March 1, 2023
Two recent reports have been making the rounds, each claiming the green data center market is expected to grow at a
compound annual growth rate greater than 25% over the next four to five years. As the market for data center equipment expands, the demand for energy efficient hardware and support infrastructure is expected to increasingly drive investments.
Why and how are “green” data centers shifting the market so dramatically? Here are four factors driving major investment in green data center technology.
As virtualization continues to evolve, containers, virtual networks, and virtual storage are joining virtual machines to create a data center that is software-driven. In order to scale dynamically and to greater lengths, a data center must have a mix of storage methods, fabric networks, network controllers capable of software-defined networking, and adjustable, efficient cooling that can handle greater rack densities.
More hardware certainly doesn’t sound more green, but software-definition means that workloads can use only the resources they need in a dynamic manner, rather than the entire data center constantly whirring at 100% power without 100% utilization. As more resources are freed up with virtualization, power and cooling capacity is recovered.
Data centers only need massive scale because there is an increased demand for compute resources, especially storage. The Internet of Things could generate 44 trillion gigabytes of data by 2020. All of that information needs to go somewhere, and it’s looking increasingly likely that a vast network of smaller, medium, and enormous data centers will play host.
Most data traversing the internet is impermanent—which is good, because as of 2013, just 33% of total traffic would be able to be stored in all the available storage on earth. By 2020, the available data storage will only be able to hold less than 15% of the total data traversing the global internet. Still, even with temporary data making up the bulk, storage is scaling to meet this demand.

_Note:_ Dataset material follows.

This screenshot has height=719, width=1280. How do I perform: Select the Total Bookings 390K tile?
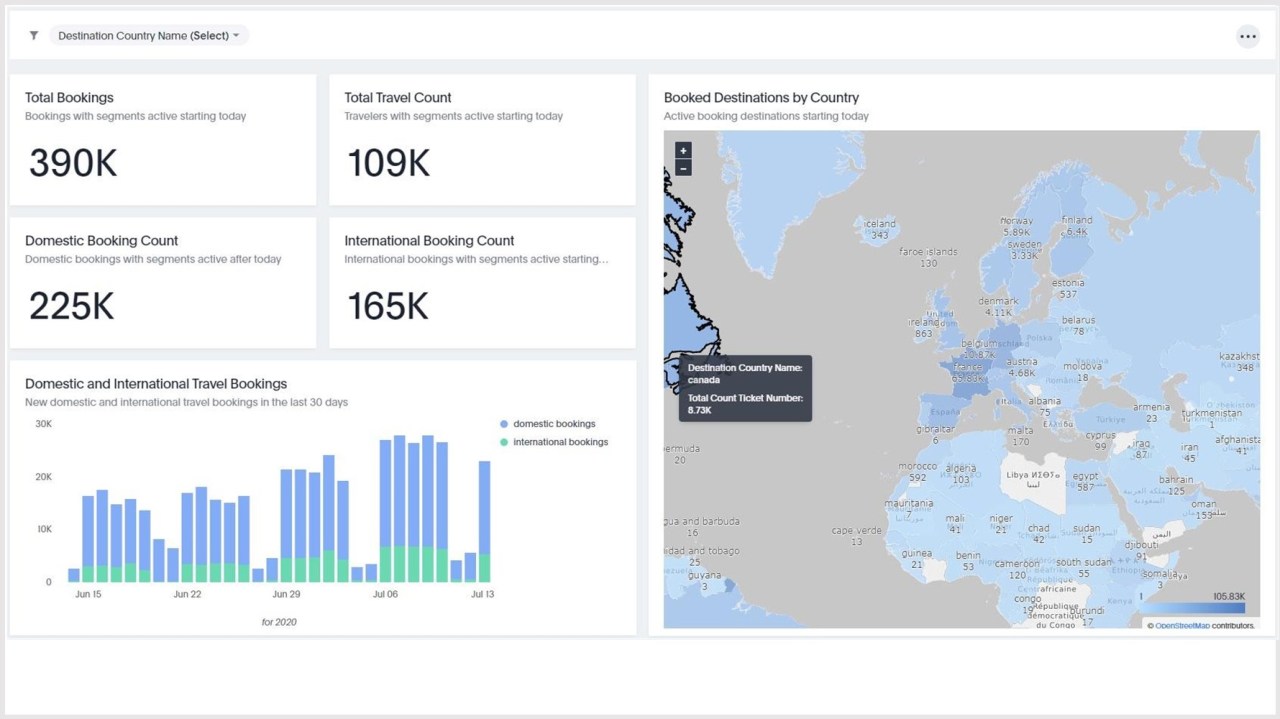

That storage needs to be innovative and highly efficient, tailored to a specific job, whether it’s long-term like tape or super fast like solid-state. Efficient use of storage media will be key to future data center services even more so than today.
Meanwhile, governments in the United States and elsewhere have begun passing laws requiring companies—and government subdivisions especially—to meet more stringent energy efficiency standards to combat global warming and dependence on foreign resources.

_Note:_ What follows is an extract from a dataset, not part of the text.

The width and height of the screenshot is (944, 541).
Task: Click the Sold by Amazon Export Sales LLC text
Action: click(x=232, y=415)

In the United States, this started with federal consolidation initiatives, which seek to deliver efficiency gains by eliminating unused or underutilized computing equipment, combining facilities for better use of existing infrastructure, and eliminating the wasteful “server closets,” or server rooms that have an ad-hoc design rather than being explicitly designed for efficient computing.
But since then, states like California and Washington have begun to mandate economizer cooling in data centers (which can reduce cooling consumption by up to 50%). In California, data centers may have to operate at a maximum PUE of 1.5.
Ultimately, all of these reasons boil down to one main attraction of energy efficiency: cost savings. While we’d like the reason to simply be caring for the environment, in the end ROI is understandably king in the business world. Cooling, compute, and supporting infrastructure all draw significant energy, which is the single biggest cost for a data center operator—some estimates peg it at 20-60% of operating costs. Therefore the more efficient operations are, the greater the cost savings will be.